2009-07-24
The usefulness of a syndication feed of your blog's comments
One of the accidental smart decisions that I made when I was writing DWiki's code for syndication feeds was that I should create syndication feeds for comments as well as entries. (This built on an earlier decision that I should have some way of getting a list of comments in chronological order, just as I had one for the standard wiki 'recently edited pages' feature.)
It isn't that I think this is an important feature to offer other people; as far as I know, none of the visitors to WanderingThoughts have ever paid it any attention. Instead, it (and the equivalent actual page) have turned out to be very handy for me, because it has two very useful effects. First and most obviously, it means that I can easily see all new comments to anything, anywhere, even if the entry is an old one. This is handy for more than the spam patrol, since every so often real people leave useful comments on old entries.
(It also drastically reduces any temptation to close old entries to comments, the way that some blog systems do.)
Second, I can shove the syndication feed into a feed reader and use all of the features to keep track of comments that need replies when I have the time and energy, or that I want to read carefully (or read what they've pointed me to carefully). This throughly beats all the alternate methods of keeping track of this stuff; if I had to do it by hand, I probably wouldn't do it at all.
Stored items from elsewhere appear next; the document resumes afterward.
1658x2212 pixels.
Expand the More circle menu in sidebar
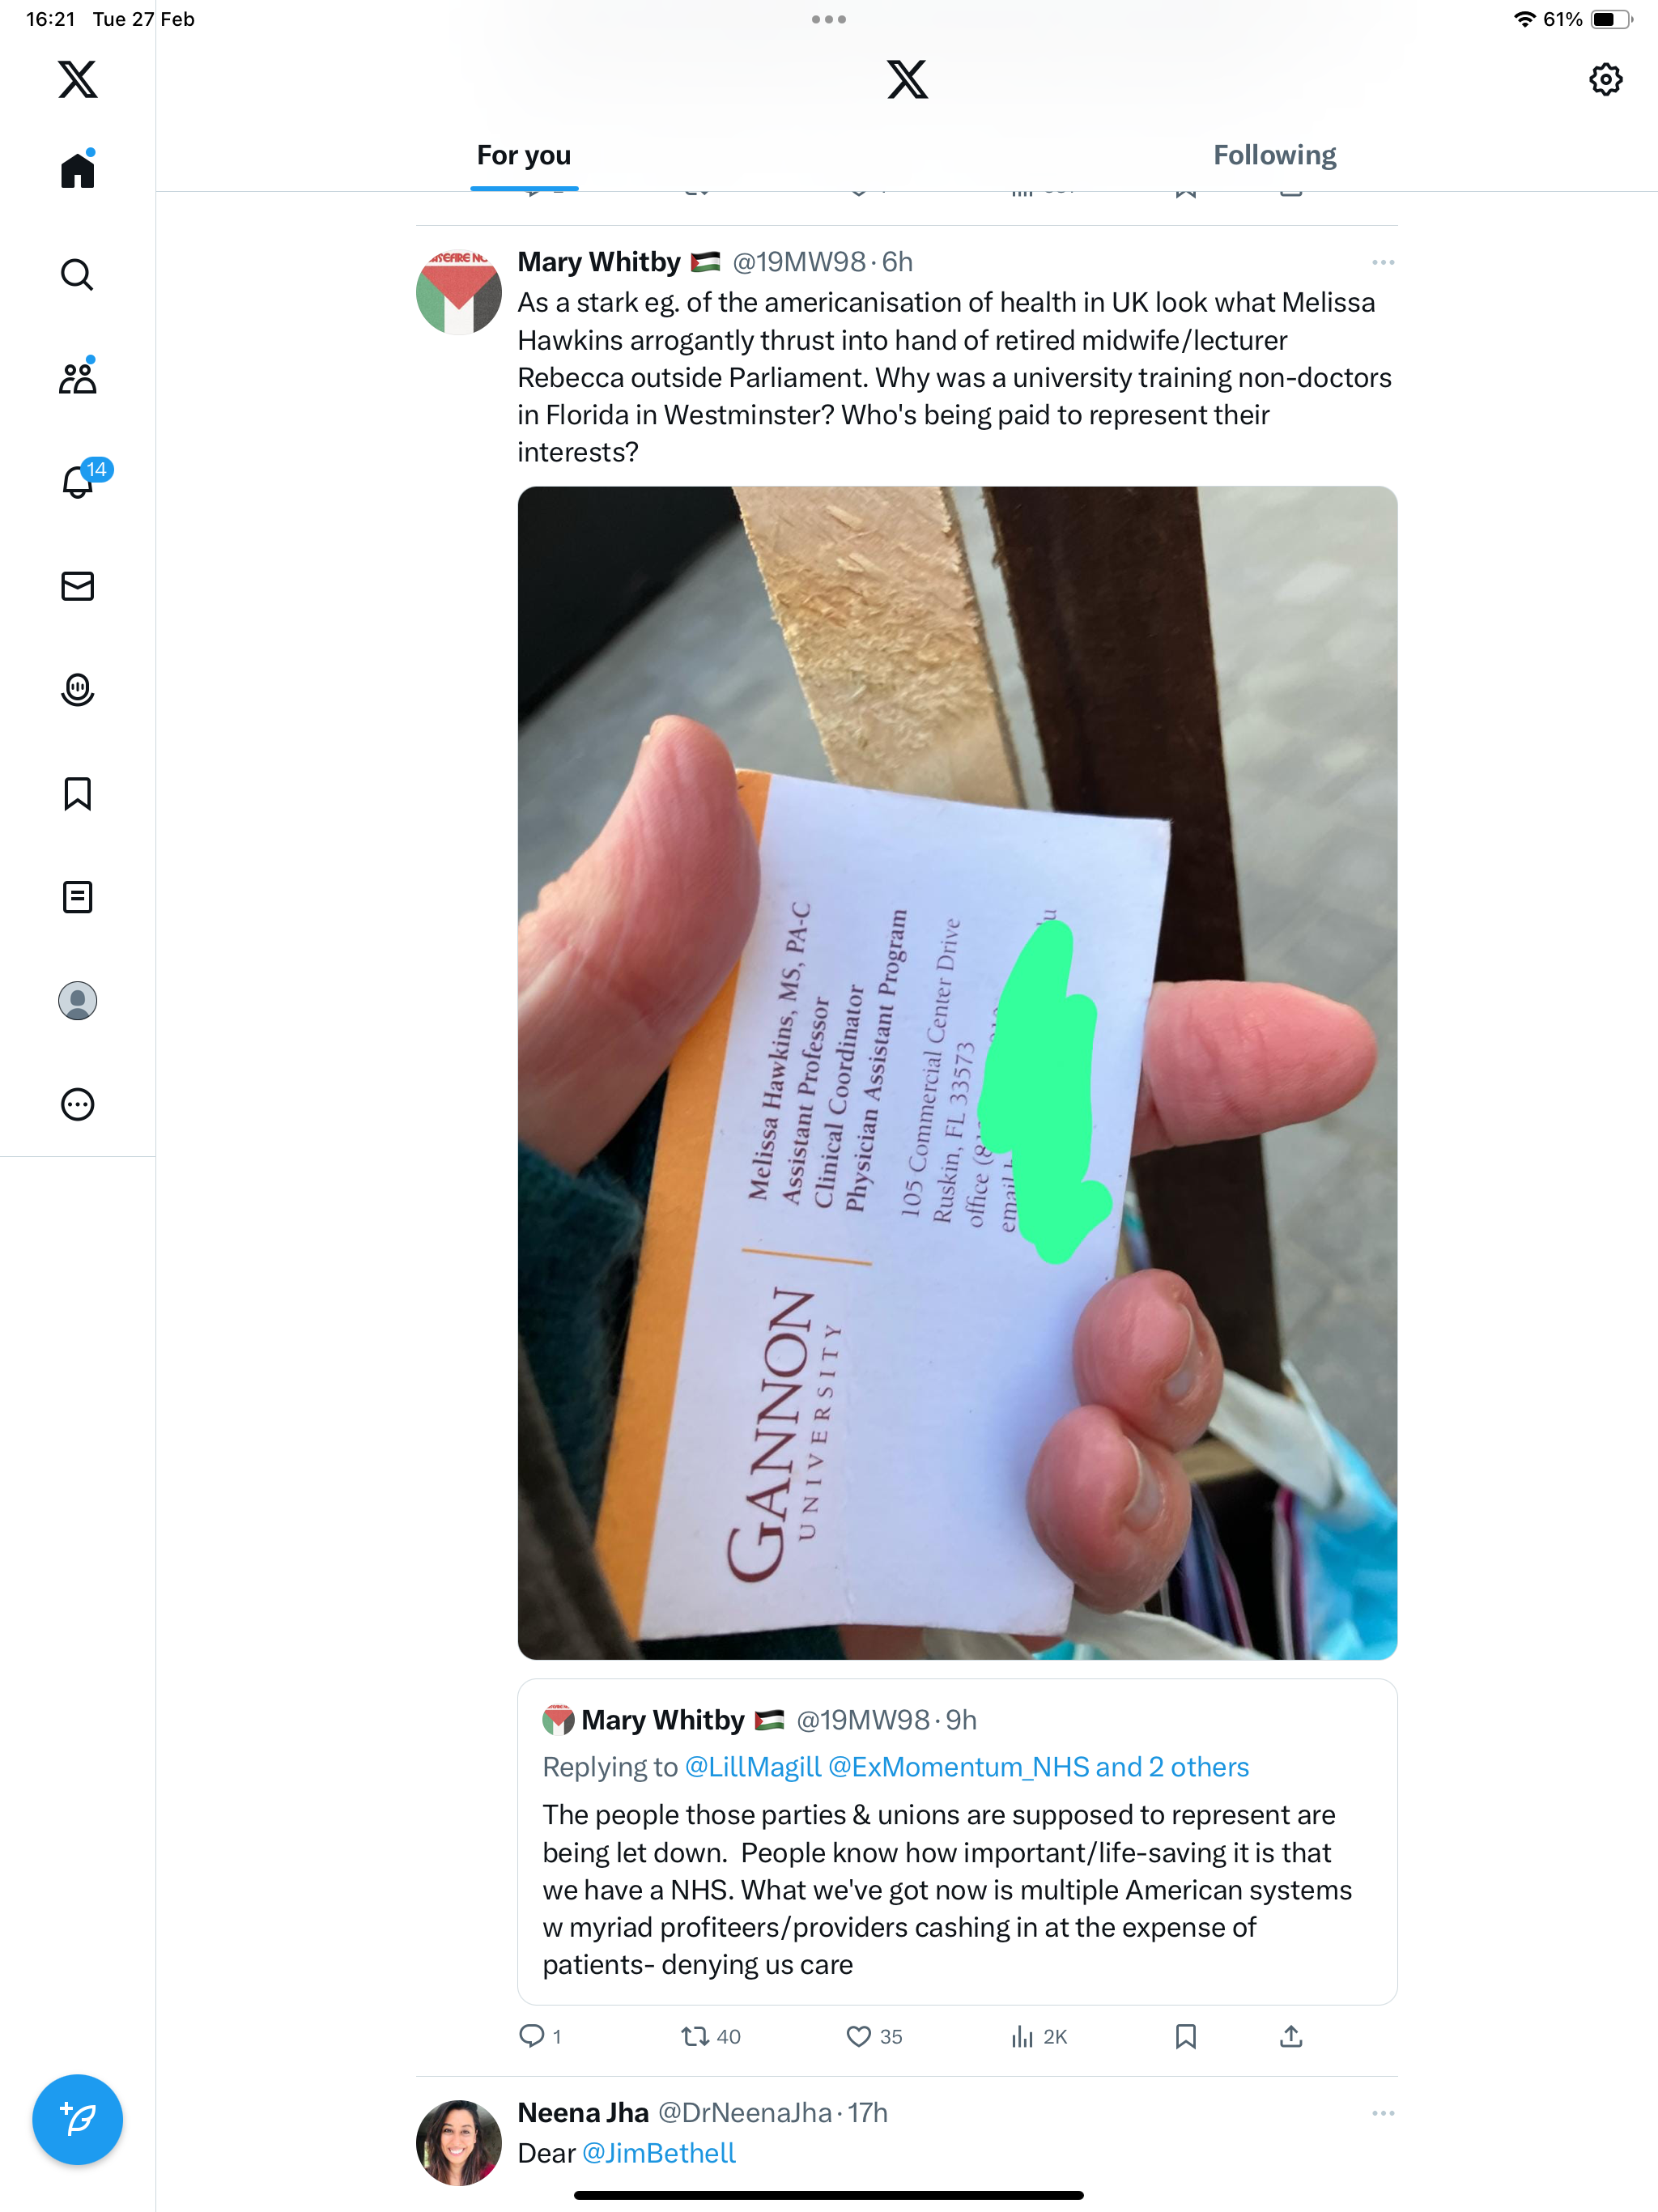77,1104
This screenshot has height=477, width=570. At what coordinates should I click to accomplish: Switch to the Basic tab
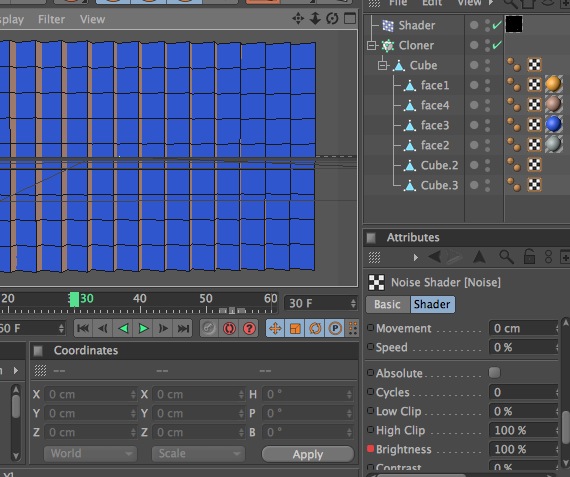[388, 304]
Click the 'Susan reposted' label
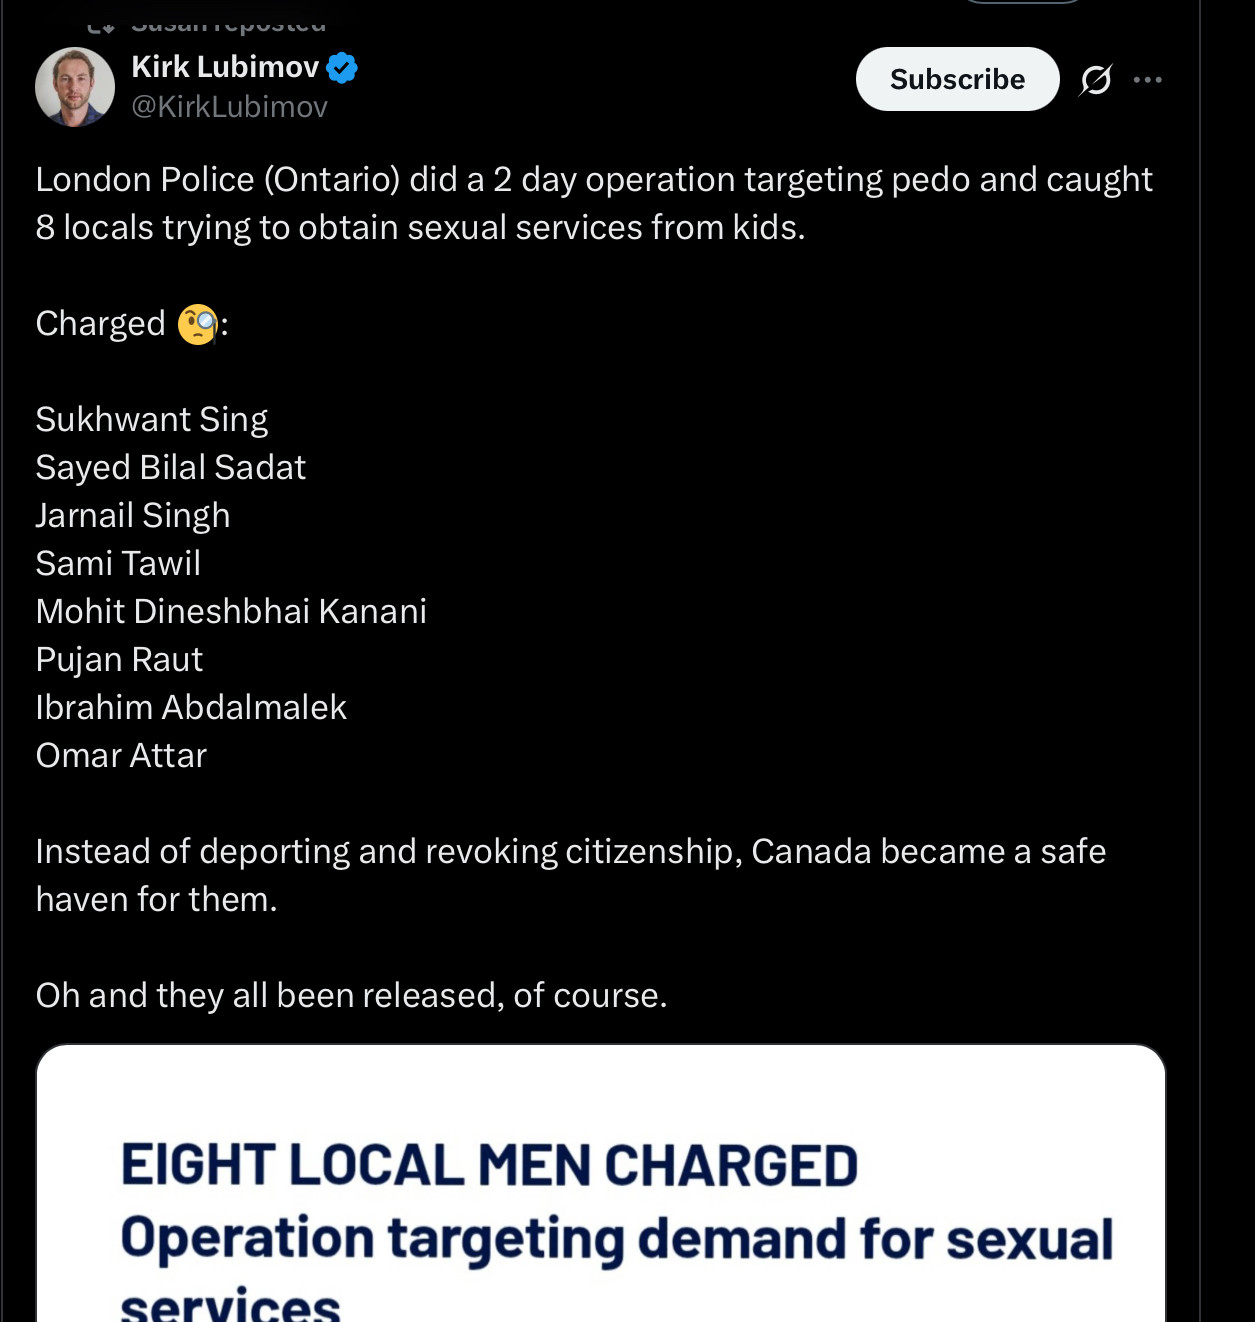Screen dimensions: 1255x1322 229,24
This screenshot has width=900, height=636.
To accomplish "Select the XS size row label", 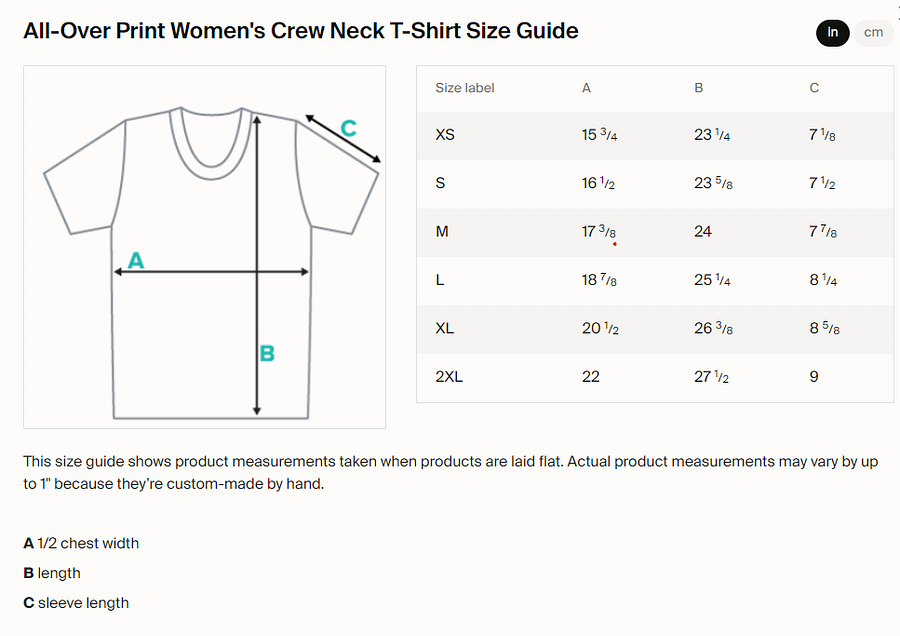I will [445, 135].

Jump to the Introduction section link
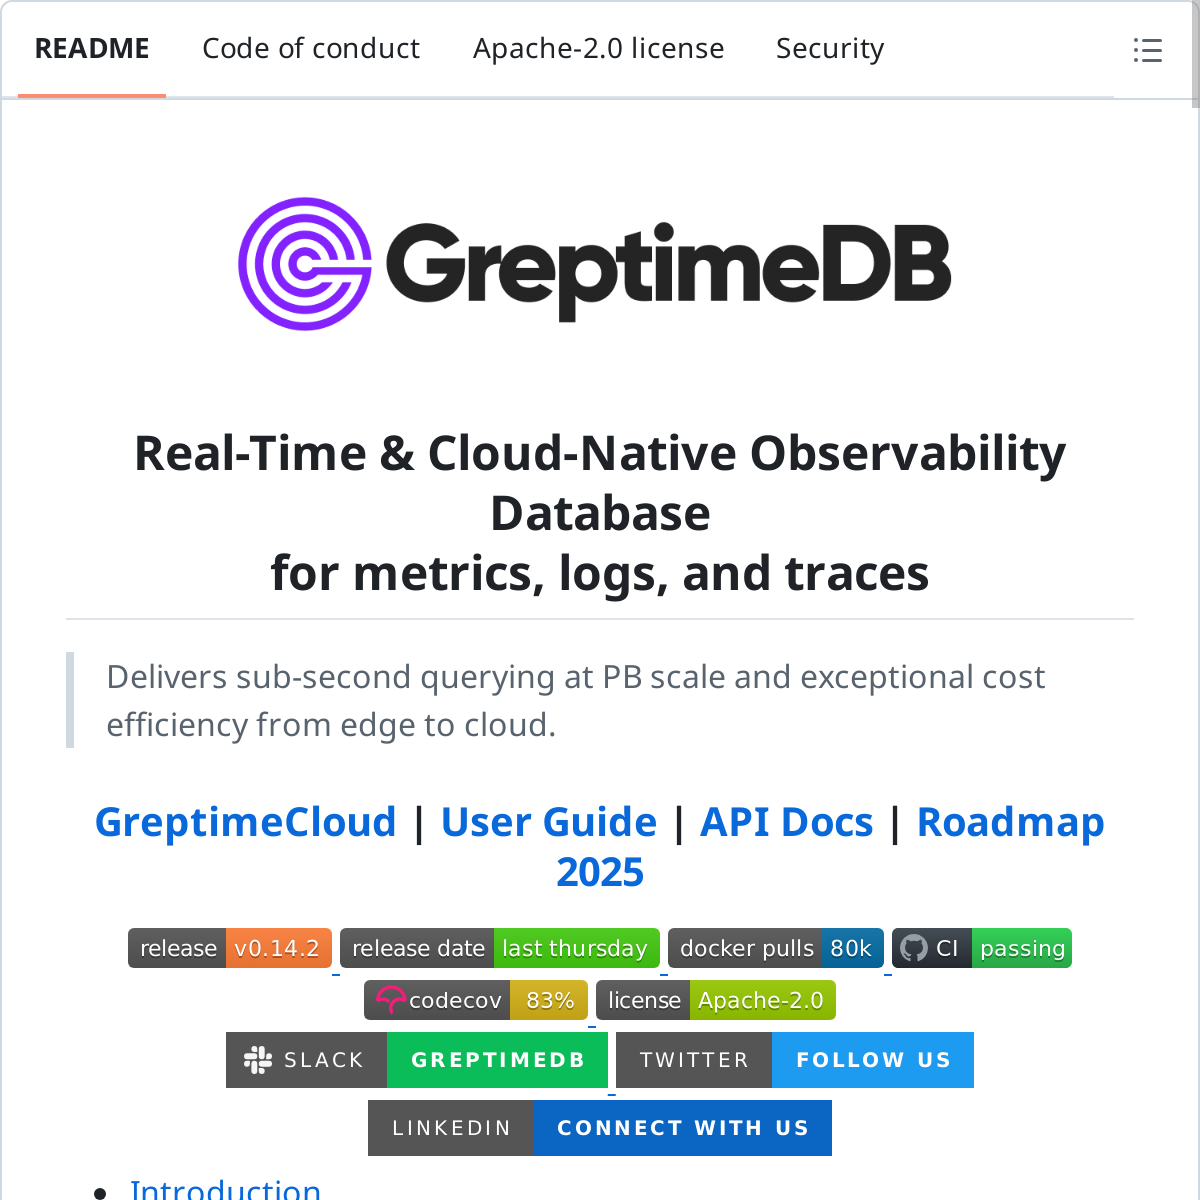225,1188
(Of course, this doesn't mean that I actually write replies. As some people may have noticed, I'm generally terrible at writing comment replies that require substantive amounts of thought and effort, partly because of limited time.)
2009-07-03
How software makes reverse proxying hard
Our user run webservers rely on the ability to run various web applications that people want to use behind a reverse proxy. Well, the theoretical ability, because it turns out that there are a couple of things that programs do to make reverse proxying hard (and that they could do differently to make things easier).
First is that they should be willing to use the HTTP proxy headers added by Apache to get certain bits of information about the request, most notably the IP origin address. For obvious reasons, they should do this only when specifically configured to do so.
(Possibly there is an Apache setting for lying to CGIs and other applications about this sort of stuff, but if so we haven't stumbled across it.)
The less obvious thing is that applications need to distinguish between what I will call 'input' URLs, or at least a URL prefix, and 'output' URLs. Input URLs are what you see on requests after they have been remapped by the proxying process; output URLs are the external, pre-proxying, public URLs that should appear in your output (in HTML, in redirects, in Atom feeds, etc).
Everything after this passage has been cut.